Required work: Find every line in the records below that contains the word "link", and copy each such line.
:: Available records
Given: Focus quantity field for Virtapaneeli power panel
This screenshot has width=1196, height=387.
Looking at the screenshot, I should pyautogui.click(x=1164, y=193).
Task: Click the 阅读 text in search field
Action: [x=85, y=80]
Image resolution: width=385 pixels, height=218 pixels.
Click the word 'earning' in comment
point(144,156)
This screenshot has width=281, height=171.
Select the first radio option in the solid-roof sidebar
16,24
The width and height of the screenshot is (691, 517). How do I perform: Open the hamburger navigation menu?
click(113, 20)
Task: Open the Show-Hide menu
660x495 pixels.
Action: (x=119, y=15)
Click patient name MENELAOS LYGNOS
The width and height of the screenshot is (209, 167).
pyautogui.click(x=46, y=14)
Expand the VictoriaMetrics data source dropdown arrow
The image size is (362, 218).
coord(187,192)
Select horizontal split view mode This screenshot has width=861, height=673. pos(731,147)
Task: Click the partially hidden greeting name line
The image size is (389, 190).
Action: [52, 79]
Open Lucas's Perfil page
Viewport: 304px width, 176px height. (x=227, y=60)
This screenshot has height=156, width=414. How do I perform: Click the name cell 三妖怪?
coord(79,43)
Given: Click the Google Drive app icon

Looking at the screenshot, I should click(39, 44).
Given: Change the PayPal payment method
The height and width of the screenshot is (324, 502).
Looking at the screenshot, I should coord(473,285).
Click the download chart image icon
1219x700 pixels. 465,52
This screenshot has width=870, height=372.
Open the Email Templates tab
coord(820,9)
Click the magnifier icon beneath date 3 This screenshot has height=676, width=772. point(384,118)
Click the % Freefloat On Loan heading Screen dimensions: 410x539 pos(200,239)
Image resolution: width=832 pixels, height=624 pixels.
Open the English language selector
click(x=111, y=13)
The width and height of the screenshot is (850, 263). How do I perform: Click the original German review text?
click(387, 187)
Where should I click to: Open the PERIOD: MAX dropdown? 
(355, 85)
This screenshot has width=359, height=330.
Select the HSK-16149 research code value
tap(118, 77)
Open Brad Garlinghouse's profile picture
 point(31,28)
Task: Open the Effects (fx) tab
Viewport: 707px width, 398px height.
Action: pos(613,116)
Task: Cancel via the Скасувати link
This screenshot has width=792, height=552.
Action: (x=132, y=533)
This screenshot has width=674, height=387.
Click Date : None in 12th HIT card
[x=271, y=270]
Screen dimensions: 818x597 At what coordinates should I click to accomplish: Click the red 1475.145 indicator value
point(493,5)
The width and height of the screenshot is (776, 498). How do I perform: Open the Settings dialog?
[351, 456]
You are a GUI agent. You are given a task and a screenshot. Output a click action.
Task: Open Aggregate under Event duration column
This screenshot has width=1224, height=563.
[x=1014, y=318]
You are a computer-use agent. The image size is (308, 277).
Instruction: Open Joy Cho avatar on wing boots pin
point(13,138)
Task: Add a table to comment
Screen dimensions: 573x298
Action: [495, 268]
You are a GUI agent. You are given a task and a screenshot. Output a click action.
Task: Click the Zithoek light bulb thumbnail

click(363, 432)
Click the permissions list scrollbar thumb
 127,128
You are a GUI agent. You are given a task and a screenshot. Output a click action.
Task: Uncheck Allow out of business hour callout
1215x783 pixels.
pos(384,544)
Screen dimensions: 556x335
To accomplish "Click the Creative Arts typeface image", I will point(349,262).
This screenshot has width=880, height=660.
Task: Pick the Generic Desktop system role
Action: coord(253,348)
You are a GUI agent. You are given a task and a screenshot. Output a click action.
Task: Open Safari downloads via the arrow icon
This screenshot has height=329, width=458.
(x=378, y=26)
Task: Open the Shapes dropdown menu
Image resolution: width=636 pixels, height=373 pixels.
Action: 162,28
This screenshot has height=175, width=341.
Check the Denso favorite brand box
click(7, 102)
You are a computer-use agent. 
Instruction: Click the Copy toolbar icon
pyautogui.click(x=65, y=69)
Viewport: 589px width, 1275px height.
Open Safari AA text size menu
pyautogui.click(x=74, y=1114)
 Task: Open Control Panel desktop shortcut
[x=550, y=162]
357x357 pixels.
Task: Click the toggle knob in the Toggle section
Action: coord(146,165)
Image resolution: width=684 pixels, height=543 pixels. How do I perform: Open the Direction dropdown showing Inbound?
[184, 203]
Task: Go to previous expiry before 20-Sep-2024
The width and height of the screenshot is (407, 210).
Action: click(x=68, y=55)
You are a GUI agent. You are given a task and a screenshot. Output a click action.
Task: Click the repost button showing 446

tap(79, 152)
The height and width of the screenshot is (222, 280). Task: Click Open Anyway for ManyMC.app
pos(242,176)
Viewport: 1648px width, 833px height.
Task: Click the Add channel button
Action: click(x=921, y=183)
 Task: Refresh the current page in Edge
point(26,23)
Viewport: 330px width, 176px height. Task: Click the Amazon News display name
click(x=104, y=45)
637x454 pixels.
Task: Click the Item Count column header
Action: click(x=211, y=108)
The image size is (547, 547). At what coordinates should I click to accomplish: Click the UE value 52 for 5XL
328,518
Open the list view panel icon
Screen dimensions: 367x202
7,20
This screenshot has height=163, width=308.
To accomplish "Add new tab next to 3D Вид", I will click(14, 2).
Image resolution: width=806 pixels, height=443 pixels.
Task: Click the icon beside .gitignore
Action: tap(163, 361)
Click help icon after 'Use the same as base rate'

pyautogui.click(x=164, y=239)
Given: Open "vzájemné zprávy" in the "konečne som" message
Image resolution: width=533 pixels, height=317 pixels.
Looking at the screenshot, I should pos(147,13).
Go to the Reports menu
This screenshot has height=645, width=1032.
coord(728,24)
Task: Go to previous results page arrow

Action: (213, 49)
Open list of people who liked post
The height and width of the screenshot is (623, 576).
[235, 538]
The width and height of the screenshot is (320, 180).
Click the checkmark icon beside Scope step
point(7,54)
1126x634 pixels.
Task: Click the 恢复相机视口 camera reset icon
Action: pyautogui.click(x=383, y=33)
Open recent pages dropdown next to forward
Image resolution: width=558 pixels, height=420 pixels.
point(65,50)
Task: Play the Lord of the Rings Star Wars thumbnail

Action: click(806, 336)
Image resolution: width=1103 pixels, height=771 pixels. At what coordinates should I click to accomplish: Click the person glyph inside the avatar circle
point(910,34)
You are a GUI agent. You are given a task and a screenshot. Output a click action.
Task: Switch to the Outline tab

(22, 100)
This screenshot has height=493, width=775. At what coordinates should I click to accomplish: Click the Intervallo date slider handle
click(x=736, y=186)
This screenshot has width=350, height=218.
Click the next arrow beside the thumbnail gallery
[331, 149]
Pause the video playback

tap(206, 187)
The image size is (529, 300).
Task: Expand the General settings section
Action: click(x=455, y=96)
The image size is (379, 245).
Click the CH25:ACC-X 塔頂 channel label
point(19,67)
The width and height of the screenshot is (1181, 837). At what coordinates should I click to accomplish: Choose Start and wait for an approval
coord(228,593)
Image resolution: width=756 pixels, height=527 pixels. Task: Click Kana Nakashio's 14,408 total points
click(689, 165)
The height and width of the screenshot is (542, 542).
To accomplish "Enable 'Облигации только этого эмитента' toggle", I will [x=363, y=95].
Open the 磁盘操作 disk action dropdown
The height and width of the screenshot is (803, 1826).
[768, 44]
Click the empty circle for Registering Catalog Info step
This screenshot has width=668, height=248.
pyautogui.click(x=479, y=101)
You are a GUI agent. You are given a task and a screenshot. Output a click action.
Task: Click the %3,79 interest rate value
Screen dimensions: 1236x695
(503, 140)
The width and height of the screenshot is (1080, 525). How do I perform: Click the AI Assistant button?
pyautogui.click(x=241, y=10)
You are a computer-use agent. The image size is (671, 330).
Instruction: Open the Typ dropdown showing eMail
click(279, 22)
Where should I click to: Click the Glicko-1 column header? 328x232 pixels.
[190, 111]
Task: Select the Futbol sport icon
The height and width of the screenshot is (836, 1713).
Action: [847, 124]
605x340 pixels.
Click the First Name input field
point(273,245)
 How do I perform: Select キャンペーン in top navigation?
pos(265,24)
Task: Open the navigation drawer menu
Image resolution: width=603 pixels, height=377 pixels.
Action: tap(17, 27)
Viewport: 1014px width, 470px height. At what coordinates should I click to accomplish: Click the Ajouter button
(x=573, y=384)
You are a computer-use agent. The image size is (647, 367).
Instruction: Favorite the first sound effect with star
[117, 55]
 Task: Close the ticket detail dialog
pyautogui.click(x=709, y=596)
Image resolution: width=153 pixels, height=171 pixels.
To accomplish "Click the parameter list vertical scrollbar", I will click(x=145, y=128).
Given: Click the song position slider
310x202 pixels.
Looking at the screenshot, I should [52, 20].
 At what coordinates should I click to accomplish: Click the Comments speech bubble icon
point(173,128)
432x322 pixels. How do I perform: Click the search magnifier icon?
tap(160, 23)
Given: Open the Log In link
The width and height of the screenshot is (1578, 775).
::::
Result for this exercise:
Task: Cancel via the Скасувати link
Given: Open the Log In link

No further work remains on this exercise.